Students using the simulator sit in a mock driver’s seat, complete with a steering wheel, gas and brake pedals and a wide-screen monitor that mimics the view from behind a windshield.
Campbell Police Chief Dennis Puskarcik said he became aware of the simulator after meeting Dom Tiberi, a media personality from Columbus whose daughter died in a distracted driving accident in 2013 and who now advocates for better driving education for young people.
Puskarcik pitched the idea of the simulator to the Campbell school board and the city, and the entities agreed to purchase the $13,000 system.
“If it means saving even one life, I think the $13,000 is a worthy investment,” Puskarcik said. The simulator was paid for in part by donations from city residents.

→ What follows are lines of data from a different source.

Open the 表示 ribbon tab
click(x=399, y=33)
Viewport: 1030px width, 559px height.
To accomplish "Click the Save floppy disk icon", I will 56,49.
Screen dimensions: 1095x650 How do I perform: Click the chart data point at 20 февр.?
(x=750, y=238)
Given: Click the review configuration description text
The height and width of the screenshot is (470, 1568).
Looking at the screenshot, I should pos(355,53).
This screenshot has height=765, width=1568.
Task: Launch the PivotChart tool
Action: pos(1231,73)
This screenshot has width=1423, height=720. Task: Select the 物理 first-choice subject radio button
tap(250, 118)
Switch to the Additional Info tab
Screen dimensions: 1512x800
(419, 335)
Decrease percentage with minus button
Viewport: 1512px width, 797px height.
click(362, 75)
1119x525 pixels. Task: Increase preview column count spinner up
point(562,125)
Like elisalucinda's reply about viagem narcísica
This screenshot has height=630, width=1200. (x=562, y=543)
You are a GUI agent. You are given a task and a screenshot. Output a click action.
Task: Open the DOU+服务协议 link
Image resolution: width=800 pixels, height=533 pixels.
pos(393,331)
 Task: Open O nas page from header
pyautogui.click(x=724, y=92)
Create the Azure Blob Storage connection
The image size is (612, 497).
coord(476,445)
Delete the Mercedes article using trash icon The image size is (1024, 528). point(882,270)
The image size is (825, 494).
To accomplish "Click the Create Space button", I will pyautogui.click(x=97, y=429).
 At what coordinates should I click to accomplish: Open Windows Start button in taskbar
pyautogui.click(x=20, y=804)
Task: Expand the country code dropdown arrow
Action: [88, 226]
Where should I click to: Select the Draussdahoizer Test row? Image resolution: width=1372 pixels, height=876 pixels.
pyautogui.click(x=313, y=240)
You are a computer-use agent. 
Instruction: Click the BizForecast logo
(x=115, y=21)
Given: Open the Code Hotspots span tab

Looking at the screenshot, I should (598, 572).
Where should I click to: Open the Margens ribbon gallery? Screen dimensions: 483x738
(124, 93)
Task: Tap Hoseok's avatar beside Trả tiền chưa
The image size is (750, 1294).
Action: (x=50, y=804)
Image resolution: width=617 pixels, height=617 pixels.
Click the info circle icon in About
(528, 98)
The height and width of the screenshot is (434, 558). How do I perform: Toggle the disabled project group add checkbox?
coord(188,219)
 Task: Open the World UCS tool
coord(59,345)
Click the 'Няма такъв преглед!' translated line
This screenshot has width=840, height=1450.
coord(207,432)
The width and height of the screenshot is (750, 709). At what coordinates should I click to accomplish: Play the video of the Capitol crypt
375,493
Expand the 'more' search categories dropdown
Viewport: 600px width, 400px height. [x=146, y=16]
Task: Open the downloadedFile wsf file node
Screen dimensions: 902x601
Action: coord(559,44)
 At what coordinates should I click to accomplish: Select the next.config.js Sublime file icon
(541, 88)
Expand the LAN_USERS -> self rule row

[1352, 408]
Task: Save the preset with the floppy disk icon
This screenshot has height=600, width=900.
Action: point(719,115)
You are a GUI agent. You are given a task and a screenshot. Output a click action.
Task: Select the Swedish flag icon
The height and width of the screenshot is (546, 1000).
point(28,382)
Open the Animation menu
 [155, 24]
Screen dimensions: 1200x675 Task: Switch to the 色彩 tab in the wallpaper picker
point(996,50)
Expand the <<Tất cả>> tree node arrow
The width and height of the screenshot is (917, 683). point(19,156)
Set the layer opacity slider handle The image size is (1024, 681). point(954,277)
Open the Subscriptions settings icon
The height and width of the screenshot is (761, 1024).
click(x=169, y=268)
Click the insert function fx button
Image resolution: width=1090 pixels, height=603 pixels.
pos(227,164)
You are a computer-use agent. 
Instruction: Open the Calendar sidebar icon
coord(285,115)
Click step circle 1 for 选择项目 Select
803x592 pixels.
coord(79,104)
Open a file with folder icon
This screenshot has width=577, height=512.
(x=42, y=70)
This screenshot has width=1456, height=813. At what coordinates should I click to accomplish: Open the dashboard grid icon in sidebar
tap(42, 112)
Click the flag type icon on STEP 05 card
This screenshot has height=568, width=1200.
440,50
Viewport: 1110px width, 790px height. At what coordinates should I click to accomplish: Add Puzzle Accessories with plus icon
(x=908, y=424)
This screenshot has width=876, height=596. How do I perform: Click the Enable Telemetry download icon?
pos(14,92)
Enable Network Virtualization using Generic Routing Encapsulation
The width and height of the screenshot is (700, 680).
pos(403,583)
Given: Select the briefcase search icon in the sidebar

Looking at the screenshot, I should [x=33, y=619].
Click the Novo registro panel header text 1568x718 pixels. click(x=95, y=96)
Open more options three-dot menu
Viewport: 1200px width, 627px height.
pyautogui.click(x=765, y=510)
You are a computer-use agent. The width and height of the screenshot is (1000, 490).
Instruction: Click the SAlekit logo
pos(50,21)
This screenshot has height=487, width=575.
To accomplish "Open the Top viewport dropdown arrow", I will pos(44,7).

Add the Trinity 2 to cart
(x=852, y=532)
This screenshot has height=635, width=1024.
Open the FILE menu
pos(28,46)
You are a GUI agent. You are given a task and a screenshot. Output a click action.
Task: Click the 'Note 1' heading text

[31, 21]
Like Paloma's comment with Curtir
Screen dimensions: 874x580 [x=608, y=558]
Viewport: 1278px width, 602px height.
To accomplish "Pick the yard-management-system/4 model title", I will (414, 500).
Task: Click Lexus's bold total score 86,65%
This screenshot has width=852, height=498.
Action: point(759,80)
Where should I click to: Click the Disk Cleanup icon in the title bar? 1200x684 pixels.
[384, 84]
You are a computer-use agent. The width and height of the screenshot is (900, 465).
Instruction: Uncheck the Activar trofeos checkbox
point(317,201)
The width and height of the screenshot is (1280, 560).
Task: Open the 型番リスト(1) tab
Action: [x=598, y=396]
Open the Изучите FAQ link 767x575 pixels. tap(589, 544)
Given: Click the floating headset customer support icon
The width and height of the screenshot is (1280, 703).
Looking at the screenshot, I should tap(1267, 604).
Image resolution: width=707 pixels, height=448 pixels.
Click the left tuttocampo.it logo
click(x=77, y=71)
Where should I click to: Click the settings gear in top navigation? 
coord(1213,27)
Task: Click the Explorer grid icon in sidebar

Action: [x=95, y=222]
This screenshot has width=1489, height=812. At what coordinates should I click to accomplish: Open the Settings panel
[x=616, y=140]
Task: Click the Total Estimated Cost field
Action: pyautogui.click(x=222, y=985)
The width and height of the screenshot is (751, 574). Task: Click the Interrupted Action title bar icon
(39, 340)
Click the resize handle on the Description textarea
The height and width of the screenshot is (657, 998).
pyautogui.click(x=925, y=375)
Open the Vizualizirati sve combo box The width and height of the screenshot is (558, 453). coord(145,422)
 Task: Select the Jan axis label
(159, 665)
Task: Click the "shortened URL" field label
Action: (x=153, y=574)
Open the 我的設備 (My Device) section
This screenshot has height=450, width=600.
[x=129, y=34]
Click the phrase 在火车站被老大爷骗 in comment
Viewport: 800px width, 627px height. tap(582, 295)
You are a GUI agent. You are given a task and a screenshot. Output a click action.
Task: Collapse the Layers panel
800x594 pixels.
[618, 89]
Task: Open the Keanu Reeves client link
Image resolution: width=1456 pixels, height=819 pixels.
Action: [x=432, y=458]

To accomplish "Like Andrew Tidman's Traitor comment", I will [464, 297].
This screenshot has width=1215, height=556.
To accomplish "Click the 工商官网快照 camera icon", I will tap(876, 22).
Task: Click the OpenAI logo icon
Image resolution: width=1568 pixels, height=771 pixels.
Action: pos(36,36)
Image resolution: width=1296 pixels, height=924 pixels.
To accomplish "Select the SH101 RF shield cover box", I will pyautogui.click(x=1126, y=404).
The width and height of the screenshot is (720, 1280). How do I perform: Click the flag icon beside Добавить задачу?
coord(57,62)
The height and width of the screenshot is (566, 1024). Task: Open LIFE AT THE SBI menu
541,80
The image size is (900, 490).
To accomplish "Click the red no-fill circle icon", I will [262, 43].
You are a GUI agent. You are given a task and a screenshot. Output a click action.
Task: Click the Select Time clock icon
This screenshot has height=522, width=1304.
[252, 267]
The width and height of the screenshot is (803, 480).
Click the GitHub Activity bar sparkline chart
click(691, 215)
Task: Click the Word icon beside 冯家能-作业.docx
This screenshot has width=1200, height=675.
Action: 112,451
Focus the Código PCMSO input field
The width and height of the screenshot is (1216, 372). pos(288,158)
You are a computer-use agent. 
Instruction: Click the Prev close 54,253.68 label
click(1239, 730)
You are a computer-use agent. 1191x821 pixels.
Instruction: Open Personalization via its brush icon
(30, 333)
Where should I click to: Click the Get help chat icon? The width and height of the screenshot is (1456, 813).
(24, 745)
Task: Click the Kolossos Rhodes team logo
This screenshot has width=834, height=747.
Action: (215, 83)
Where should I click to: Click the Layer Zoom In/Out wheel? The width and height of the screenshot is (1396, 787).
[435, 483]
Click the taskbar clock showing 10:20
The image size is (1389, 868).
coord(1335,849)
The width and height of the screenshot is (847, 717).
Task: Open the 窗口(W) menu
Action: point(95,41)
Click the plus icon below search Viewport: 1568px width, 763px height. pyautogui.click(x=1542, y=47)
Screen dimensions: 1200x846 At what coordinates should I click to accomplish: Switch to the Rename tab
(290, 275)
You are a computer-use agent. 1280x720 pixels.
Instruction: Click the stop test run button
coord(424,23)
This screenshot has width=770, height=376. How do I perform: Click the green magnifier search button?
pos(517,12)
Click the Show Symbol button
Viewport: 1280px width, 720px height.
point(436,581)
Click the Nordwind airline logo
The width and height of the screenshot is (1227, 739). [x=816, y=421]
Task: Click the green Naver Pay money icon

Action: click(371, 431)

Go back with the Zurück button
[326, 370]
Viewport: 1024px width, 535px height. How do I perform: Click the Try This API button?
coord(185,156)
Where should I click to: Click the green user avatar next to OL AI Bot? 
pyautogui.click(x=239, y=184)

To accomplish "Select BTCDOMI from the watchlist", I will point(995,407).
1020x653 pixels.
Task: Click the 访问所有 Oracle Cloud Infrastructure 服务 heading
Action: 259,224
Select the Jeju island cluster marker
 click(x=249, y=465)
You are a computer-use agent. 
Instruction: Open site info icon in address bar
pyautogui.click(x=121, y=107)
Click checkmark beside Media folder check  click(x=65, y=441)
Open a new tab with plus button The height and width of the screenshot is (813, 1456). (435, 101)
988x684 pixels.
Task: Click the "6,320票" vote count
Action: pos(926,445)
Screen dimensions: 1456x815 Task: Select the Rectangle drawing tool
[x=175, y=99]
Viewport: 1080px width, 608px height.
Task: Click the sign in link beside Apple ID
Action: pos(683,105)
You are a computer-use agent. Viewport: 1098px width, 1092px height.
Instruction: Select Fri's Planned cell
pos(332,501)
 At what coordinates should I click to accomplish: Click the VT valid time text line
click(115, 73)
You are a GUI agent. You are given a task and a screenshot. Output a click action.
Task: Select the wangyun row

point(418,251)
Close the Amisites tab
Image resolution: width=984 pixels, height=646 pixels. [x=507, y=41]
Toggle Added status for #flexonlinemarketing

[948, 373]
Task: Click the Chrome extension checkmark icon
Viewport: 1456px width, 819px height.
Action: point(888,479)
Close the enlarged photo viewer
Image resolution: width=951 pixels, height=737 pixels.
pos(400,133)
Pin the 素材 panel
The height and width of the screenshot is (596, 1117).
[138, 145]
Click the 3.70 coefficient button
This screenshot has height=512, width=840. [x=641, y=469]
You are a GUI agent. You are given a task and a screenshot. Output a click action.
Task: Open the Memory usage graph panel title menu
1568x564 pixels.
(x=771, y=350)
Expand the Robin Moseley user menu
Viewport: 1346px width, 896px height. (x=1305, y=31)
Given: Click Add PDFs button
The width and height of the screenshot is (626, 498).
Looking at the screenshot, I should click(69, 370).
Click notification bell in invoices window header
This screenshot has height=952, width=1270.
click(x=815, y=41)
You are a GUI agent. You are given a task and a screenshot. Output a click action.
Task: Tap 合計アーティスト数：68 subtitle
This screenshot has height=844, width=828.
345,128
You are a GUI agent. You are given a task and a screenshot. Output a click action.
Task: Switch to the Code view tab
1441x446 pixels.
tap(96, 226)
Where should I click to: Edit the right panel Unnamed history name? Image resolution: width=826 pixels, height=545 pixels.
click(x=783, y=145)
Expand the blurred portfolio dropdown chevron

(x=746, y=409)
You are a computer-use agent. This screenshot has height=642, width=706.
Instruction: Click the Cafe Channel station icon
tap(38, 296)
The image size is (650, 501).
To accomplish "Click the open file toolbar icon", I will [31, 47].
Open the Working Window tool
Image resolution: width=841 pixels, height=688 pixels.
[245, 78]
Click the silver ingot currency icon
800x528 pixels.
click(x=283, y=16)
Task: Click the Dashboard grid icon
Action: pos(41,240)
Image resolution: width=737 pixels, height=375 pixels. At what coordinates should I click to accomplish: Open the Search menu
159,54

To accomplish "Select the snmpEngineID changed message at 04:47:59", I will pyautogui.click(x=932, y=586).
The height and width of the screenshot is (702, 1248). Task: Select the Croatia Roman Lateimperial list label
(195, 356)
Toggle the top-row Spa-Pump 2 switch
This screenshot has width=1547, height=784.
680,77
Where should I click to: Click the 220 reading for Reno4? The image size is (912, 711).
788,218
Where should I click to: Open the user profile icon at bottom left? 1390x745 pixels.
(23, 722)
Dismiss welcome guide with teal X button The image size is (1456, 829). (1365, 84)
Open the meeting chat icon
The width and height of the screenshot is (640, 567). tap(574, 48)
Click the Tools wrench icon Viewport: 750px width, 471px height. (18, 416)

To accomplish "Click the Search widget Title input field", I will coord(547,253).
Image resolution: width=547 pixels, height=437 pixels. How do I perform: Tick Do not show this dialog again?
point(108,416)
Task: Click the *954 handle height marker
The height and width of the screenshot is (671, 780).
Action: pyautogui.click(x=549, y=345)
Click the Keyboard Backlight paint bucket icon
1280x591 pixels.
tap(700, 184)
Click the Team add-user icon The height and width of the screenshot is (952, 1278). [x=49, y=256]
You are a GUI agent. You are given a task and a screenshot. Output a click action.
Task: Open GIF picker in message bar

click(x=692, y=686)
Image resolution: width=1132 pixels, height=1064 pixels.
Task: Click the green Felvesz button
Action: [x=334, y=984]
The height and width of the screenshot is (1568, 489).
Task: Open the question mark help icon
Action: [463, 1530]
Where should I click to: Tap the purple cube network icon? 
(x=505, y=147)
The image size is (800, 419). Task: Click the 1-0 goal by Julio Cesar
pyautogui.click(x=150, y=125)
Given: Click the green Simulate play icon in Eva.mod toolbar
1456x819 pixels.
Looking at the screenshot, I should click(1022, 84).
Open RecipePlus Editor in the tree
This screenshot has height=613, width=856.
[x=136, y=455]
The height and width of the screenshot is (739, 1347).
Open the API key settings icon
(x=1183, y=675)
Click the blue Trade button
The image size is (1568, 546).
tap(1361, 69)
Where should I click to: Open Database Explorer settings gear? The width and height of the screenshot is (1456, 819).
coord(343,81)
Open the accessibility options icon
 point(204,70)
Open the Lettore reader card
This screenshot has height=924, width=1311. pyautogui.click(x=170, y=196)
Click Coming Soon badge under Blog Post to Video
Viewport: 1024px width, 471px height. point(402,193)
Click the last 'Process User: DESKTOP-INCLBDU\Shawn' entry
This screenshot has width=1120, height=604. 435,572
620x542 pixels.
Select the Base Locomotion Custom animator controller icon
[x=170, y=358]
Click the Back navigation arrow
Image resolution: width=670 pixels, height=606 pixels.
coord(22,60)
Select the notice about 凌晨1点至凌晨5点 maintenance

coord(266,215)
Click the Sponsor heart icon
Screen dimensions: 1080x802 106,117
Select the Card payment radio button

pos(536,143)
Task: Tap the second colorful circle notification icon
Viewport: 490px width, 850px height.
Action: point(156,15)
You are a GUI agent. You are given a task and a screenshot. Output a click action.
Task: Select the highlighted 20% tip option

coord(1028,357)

The simulator includes almost 50 miles of virtual road and currently runs three “lessons” – a driving practice scenario, an impaired-driving scenario that simulates drunken driving and a distracted-driving scenario that prompts drivers to try to text while they drive – but additional lessons can be added to the program.
Deena Diamandis, 17, attempted the distracted-driving scenario.
“It’s realistic because it does distract you while you’re trying to send the text message,” she said. “I like this because my driving test was really simple, but this lets me drive under specific situations that I couldn’t in real life.”
On the wall next to the simulator are posters promoting safe driving practices, all designed by Brad Yeager, school principal. He was pleased with the partnership between the city and the school, and hoped the tool would aid in keeping young drivers safe on the road.
“This approach lets the students learn from real situations they can experience while driving,” Yeager said. “When it comes to keeping our students safe, I’d much rather be proactive than reactive.”